I have warned you about all this for many years. You didn’t listen then, and you won’t listen now. But if all the mad monkeys of the TwitBook mob “decide” to tee me up for a Two Minutes’ Hate, could y’all please go the extra mile and hate my new book and web site, too? Chapters 10 and 11 explore the mob mentality thoroughly, so there’s plenty to rant about.

But: Still: My heart goes out to Todd Carpenter, easily the most easy-going of The Knights Who Say SMIE! I always thought he was redeemable, and I still do. And look at the bright side: He may still be saying, “SMIE!” for a living, but at least the money he takes home will have been proffered by volunteers, not MLS-slaves. And unlike the other KWSS-asses, Todd is at least moving up on the ladder of moral character.

(Hat tips: Lani Rosales and Teri Lussier.)

Related posts:
  • Things to do in Denver when all you can say is “SMIE!”
  • We know sheep will follow a Judas goat to their slaughter, as will cattle. Now the NAR is testing the idea on lemmings…
  • Caption this: Todd Carpenter at the NAR Mid-Year flamboozlepalooza

  • 11 comments

    11 Comments so far

    1. Teri Lussier April 12th, 2012 2:01 pm

      Oh great. Now every time I read something they’ve written, it’s going to be in the Knights Who Say SMIEEEEEE voice. Thanks, Greg. Thanks a lot.

      And 0 = 0 > -1, or so I hope. :)

    2. Greg Swann April 12th, 2012 2:08 pm

      @tcar: I owe you a drink for this. Phone me when they send you to Phoenix.

    3. Greg Swann April 12th, 2012 3:44 pm

      > it’s going to be in the Knights Who Say SMIEEEEEE voice

      I was fifteen years old the first time I saw Monty Python and the Holy Grail. I was on my own in Boston for the Summer and I saw the film at the Exeter Theater on Dartmouth Street in the Back Bay. It was a converted Anglican Church, very ornate and spooky. I saw Lina Wertmuller’s Swept Away there, too. There is no one growing up today who has the kind of freedom I had as a kid. I’m sure it’s what made me such an exquisite pain-in-the-ass today.

    4. Teri Lussier April 12th, 2012 4:26 pm

      And shrubbery. I shall send them shrubbery. Jamie and I still don’t say shrubbery properly.

      > There is no one growing up today who has the kind of freedom I had as a kid.
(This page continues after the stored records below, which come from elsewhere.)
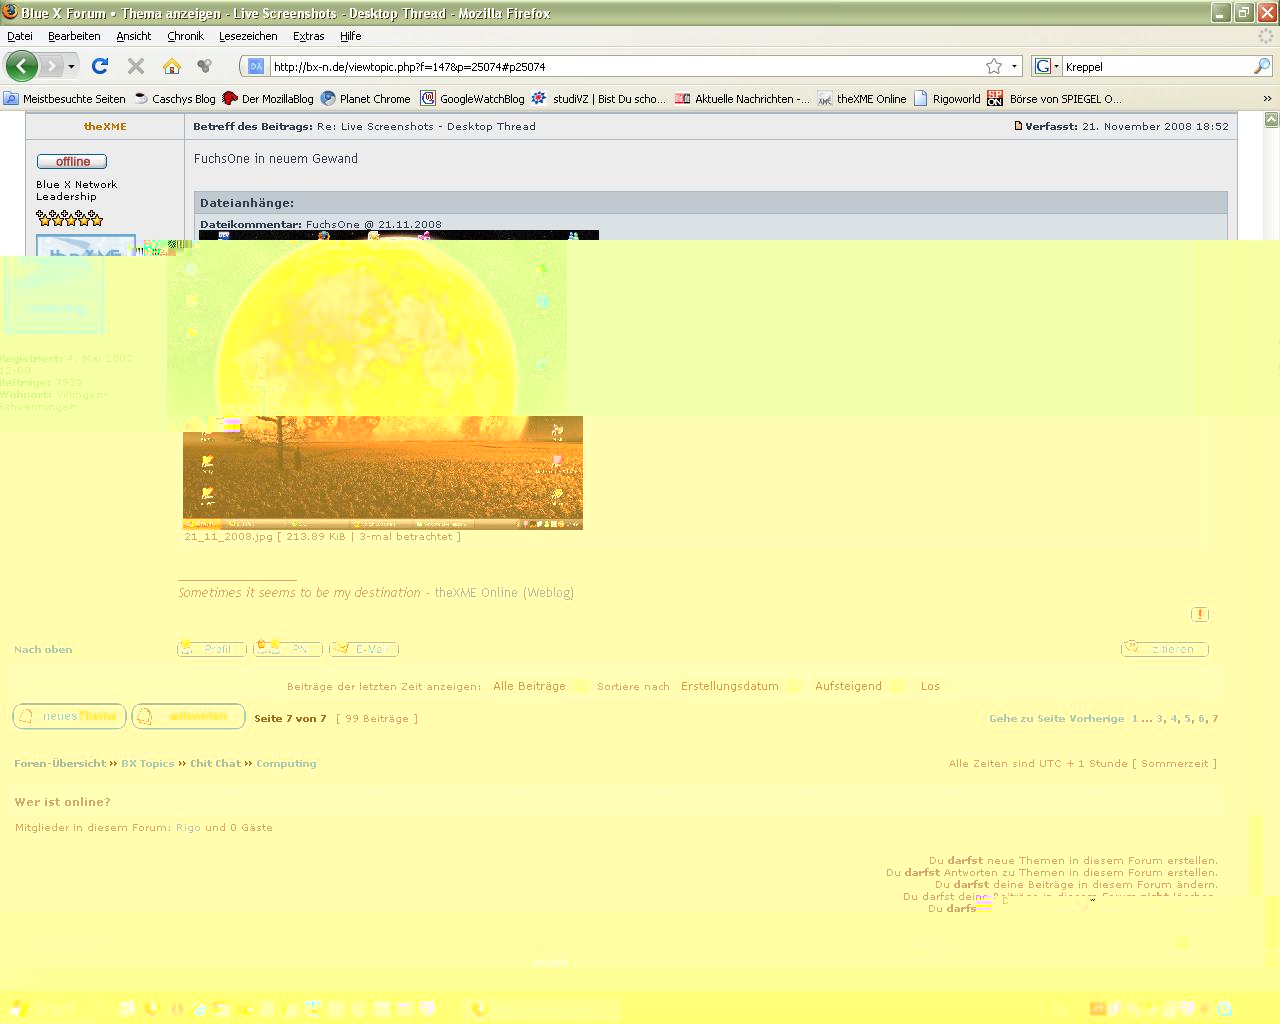The height and width of the screenshot is (1024, 1280).
Task: Open the Chronik menu
Action: (x=185, y=36)
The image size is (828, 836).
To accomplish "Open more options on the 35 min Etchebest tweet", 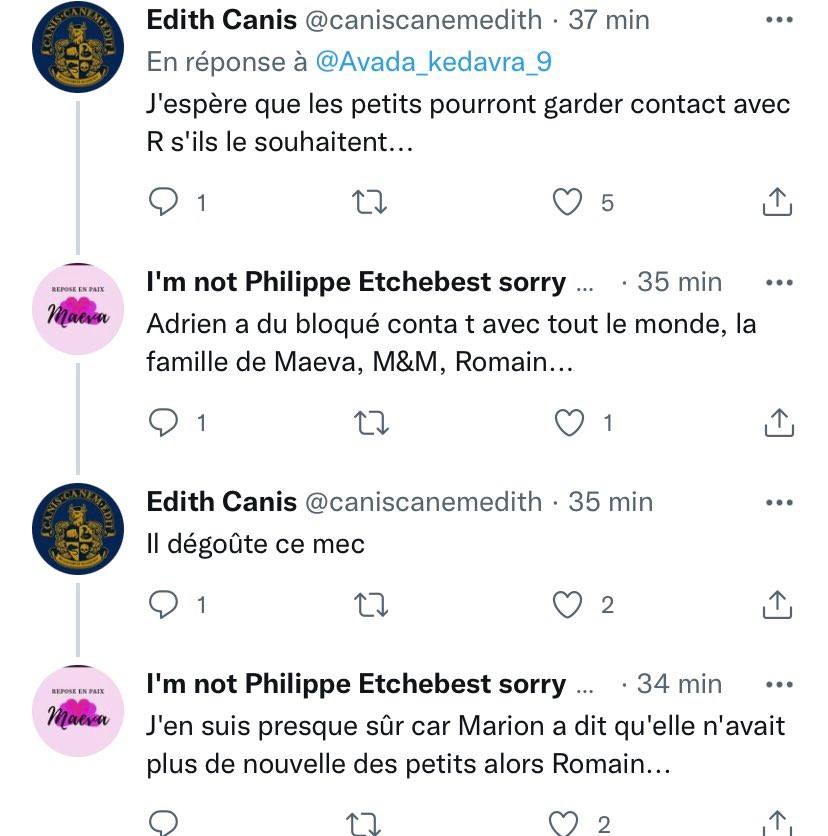I will [x=778, y=283].
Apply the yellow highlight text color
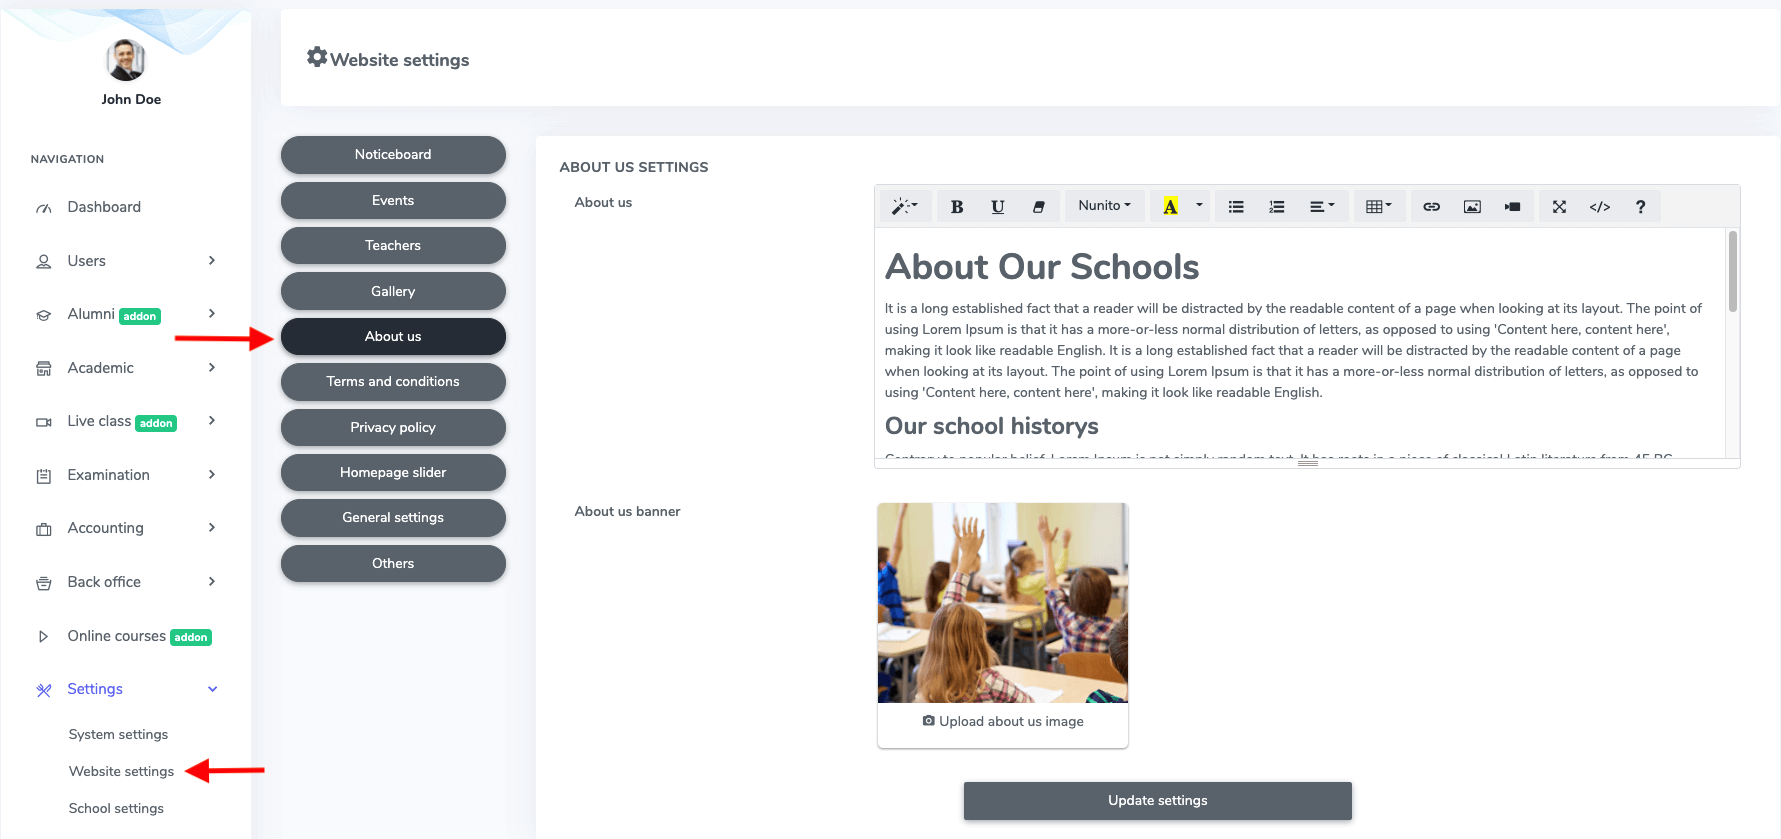Screen dimensions: 1781x839 coord(1169,207)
      The boomer generation completely sucked the freedom out of life.

      >I’m sure it’s what made me such an exquisite pain-in-the-ass today.

      I’m sure there were a few other contributing factors. :-D

    5. Jason Hershey April 12th, 2012 5:36 pm

      Greg, appreciate the creative way you tell it like it is. Thanks

    6. Greg Swann April 12th, 2012 5:57 pm

      I am grand-nephew to Prometheus and second-cousin to Odysseus. I drink from a cup once treasured by Juvenal himself. For now at least, the muse is mine to make dance.

      In other words: Thanks. ;)

    7. Ken Brand April 12th, 2012 6:14 pm

      I’ve always appreciated your writing and story telling, although mostly your angles of approach rub me wrong. Except of course in cases like this, where I agree and everything about this share glitters. Which goes to show, it’s not you, it’s me. Rock on Greg.

    8. Greg Swann April 12th, 2012 6:40 pm

      Bless you, Ken. Thank you.

      I think satire is a vice, to say the truth, but it is my favorite vice. I do like savory and spicy, though, and I love to linger on the reader’s tongue. Even so, I readily concede that my kind of cooking is an acquired taste. And if I can claim any virtue in making my moonshine hot sauce, I never fight below my weight class and usually well above it. And voila! It’s raining metaphor stew! ;)

      Congratulations on the book: Less BLAH BLAH More AH HA. I love to see hard work paying off.

    9. Todd Carpenter April 12th, 2012 11:36 pm

      Thanks Greg. Next time I am in AZ, I will take you up on that drink.

    10. Greg Swann April 12th, 2012 11:47 pm

      You’re a tough dog, Todd. I’m honored to know you.

    11. Alyssa King April 20th, 2012 8:18 am

      I love your spin on this, Greg. I read about this the other day, but your post was much more entertaining.